Here's the whole deal:

Article 7: Election

Election is God's unchangeable purpose by which God did the following:

Before the foundation of the world, by sheer grace, according to the free good pleasure of God's will, God chose in Christ to salvation a definite number of particular people out of the entire human race, which had fallen by its own fault from its original innocence into sin and ruin. Those chosen were neither better nor more deserving than the others, but lay with them in the common misery. God did this in Christ, whom God also appointed from eternity to be the mediator, the head of all those chosen, and the foundation of their salvation.

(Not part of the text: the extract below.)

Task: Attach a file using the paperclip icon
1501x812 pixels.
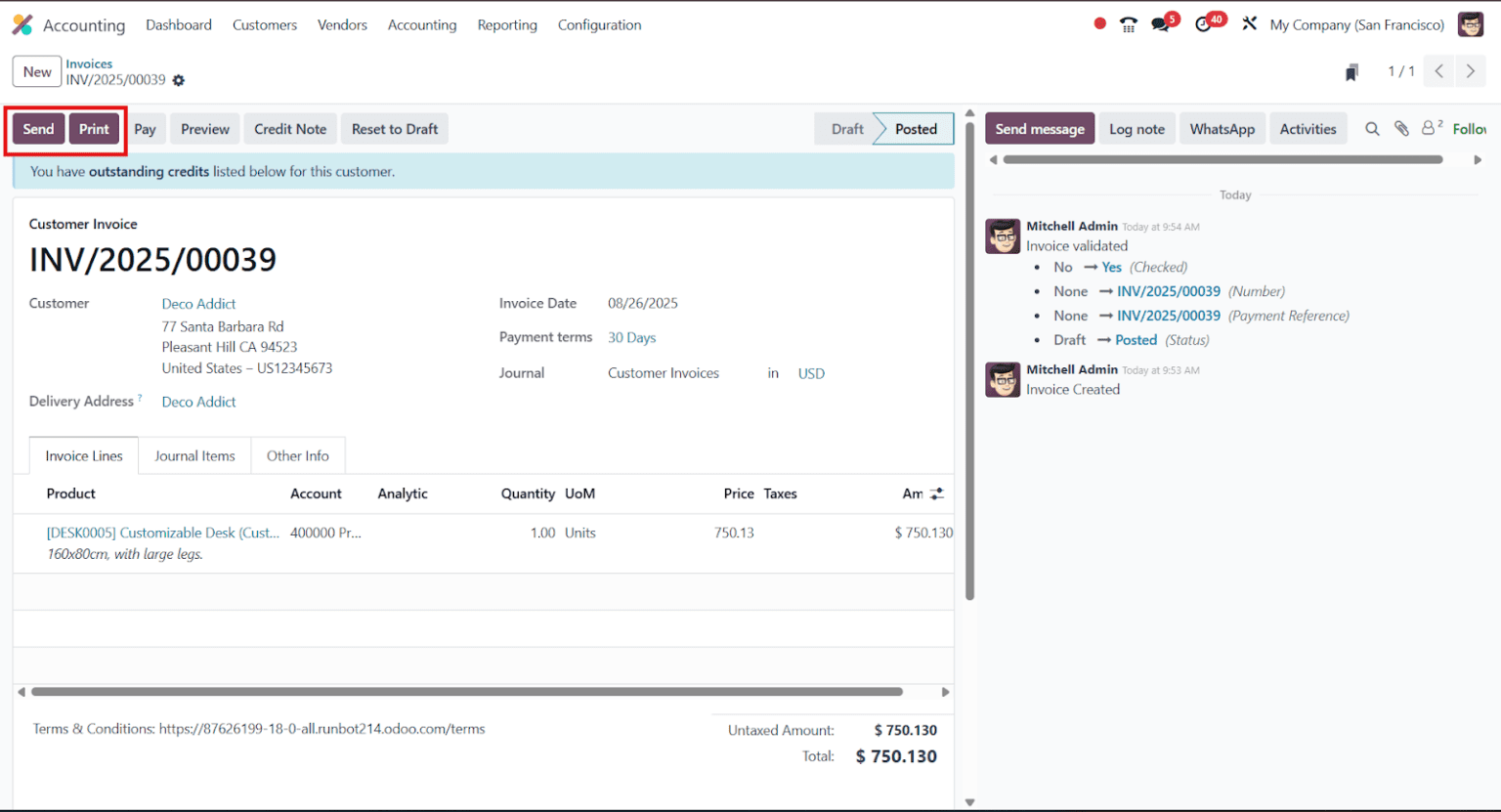Action: click(1401, 128)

And so God decreed to give to Christ those chosen for salvation, and to call and draw them effectively into Christ's fellowship through the Word and Spirit, that is to grant them true faith, to justify them, to sanctify them, and finally, after powerfully preserving them in the fellowship of God's Son, to glorify them. God did all this in order to demonstrate God's mercy, to the praise of the riches of God's glorious grace.

More on the RCA web site

Wednesday, March 05, 2008

Do Christians believe in Karma?

Most Christian denominations seem to say that if you do wrong, you need merely ask for Jesus's forgiveness, and everything's OK. This is a much easier way to go than the popular belief in Karma which is that bad things you do will turn into energy that will come back to get you later. There doesn't seem to be any way to escape Karma.

Although the original Karma is about being reborn, on a higher or lower plane, this people's Karma seems to have much greater currency. And so even Christians believe in it, much like many Christians also believe in Astrology although I would think that would be tantamount to heresy.

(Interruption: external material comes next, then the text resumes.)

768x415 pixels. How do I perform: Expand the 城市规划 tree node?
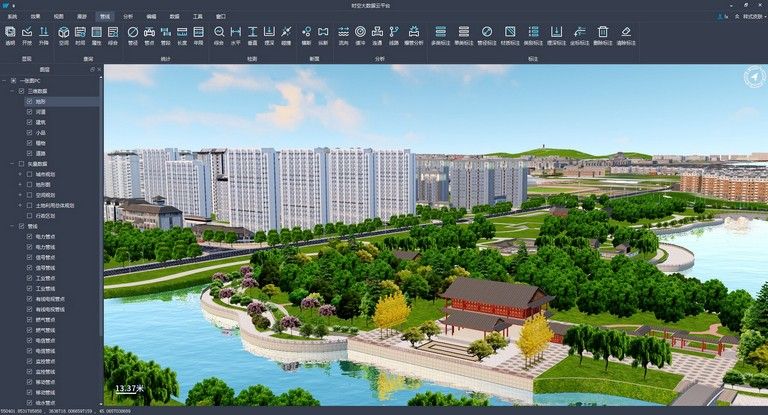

The Christian churches seem to be getting really lax on matters of dogma.

Monday, March 03, 2008

I hugged David Hyde Pierce



David Hyde Pierce has a reputation as a really cool down-to-earth guy, so I was not entirely surprised that he responded to my invitation to stop by and visit my JANE EYRE production by actually stopping by - but I was still thrilled.

We closed today and I was helping load up a truck with set pieces and props. Somebody came up to me and said "David Hyde Pierce is looking for you."

I went back into the theatre, there he was, and I just hugged him - I couldn't stop myself somehow. He's just very huggable. Or maybe because I'm so familiar with his work it feels like I know him.

I then introduced him to some of the actors from JANE EYRE who were also helping with the load out.

And then he was gone. *siiiigh*

But still, it was great, he's great and you should go see his show Curtains because I've heard that it is great.